Discovery is struggling to move beyond the Planet of the Hats. If you’re unfamiliar with the term, essentially it refers to a culture defined by a single ubiquitous character trait. Every single Vulcan is logical. Every single Klingon is a warrior. Every single person on the planet of the hats wears hats all the time. It’s a prominent sci-fi genre convention (or cliché, if you’re feeling less kind), and one with plenty of examples across Trek history – pick a random episode of TOS and you’ve got a good chance of finding one.

Discovery, up until now, is pretty much just doing the same thing.
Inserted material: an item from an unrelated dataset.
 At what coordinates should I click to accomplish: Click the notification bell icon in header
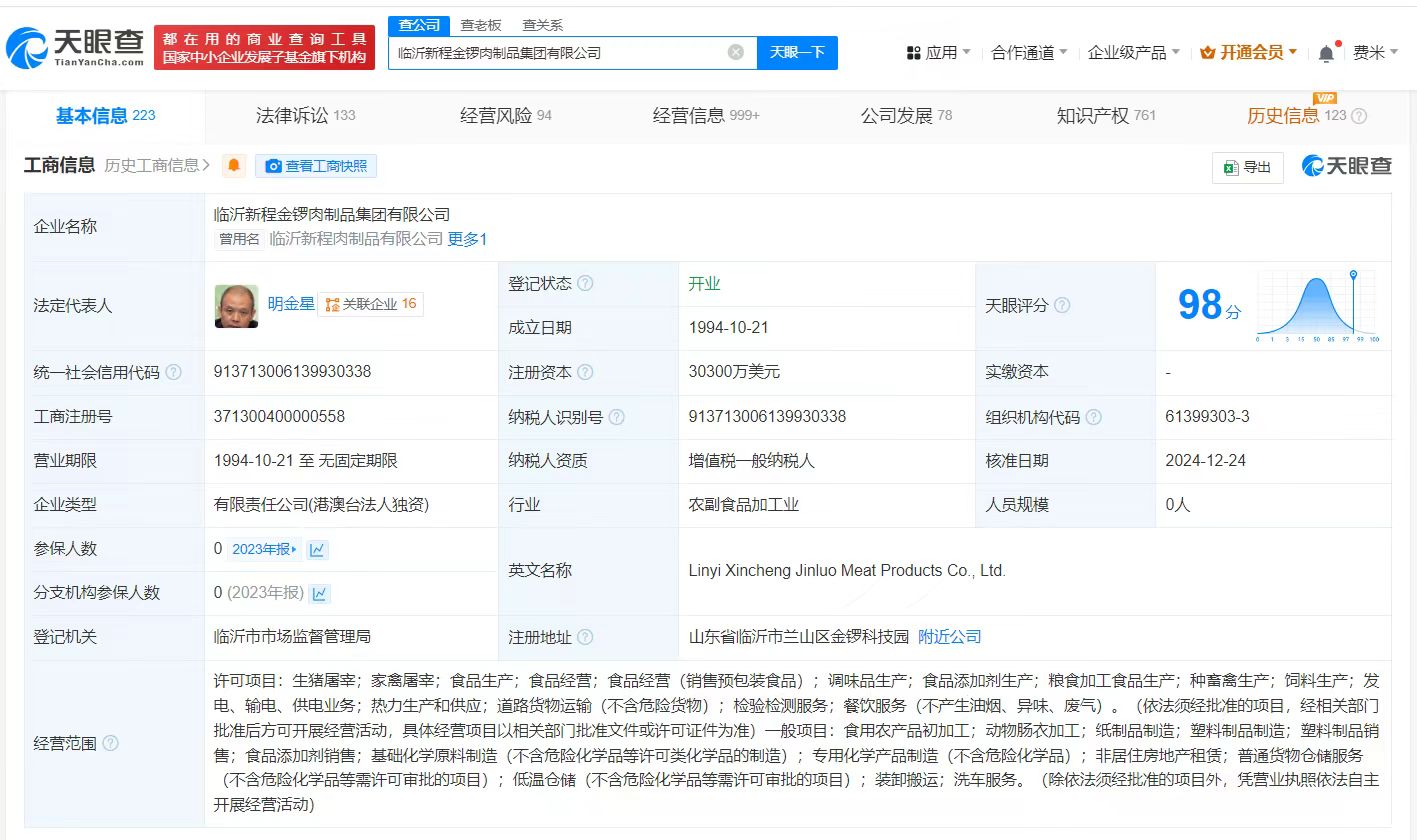(x=1326, y=53)
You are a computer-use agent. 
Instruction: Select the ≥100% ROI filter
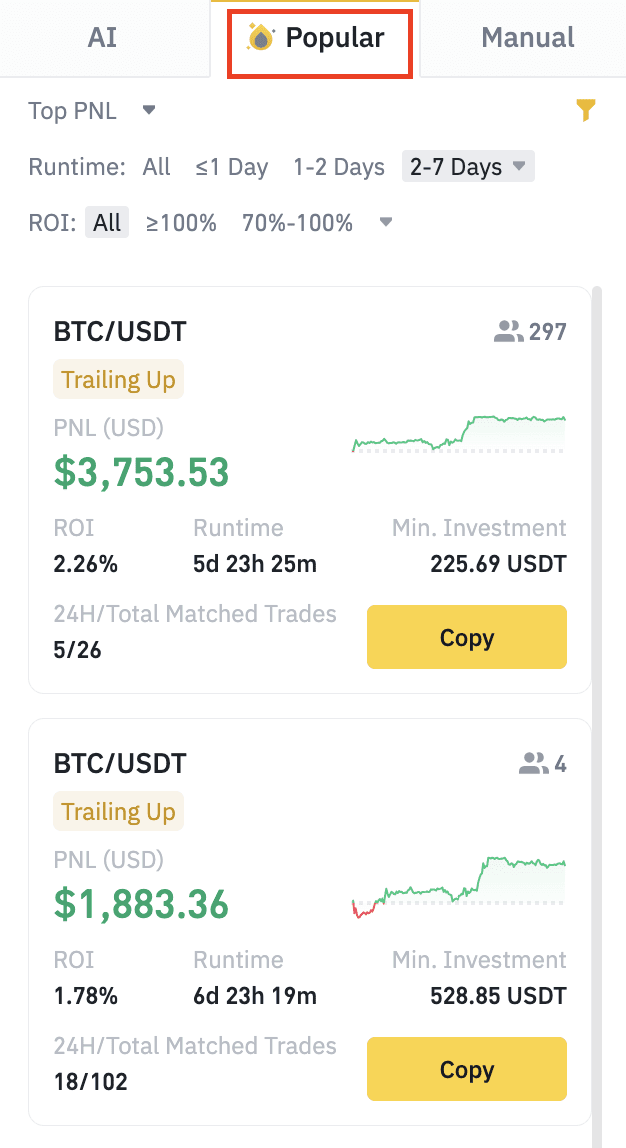pos(181,223)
Vulcans are all dedicated to logic, Klingons to war, Kelpians are all fearful (or so we’re told); as ever, it’s only the human characters who have differences in aspirations and motivations and even personalities. Yes, certainly, there are differences within that limited scope; while both Sarek and the Vulcan suicide bomber are both dedicated to logic, they’ve clearly got differing interpretations of such. But even then – the Vulcan is a radical adherent to logic. Is that the most interesting thing you could have done with it?

Here’s my review of Lethe, which is the one with James Frain as Sarek. Well, one of them.

At times, I did find Discovery frustrating, even while actually quite enjoying it. This is one such episode, really; entertaining in a lot of ways, but enough little flaws to grate throughout.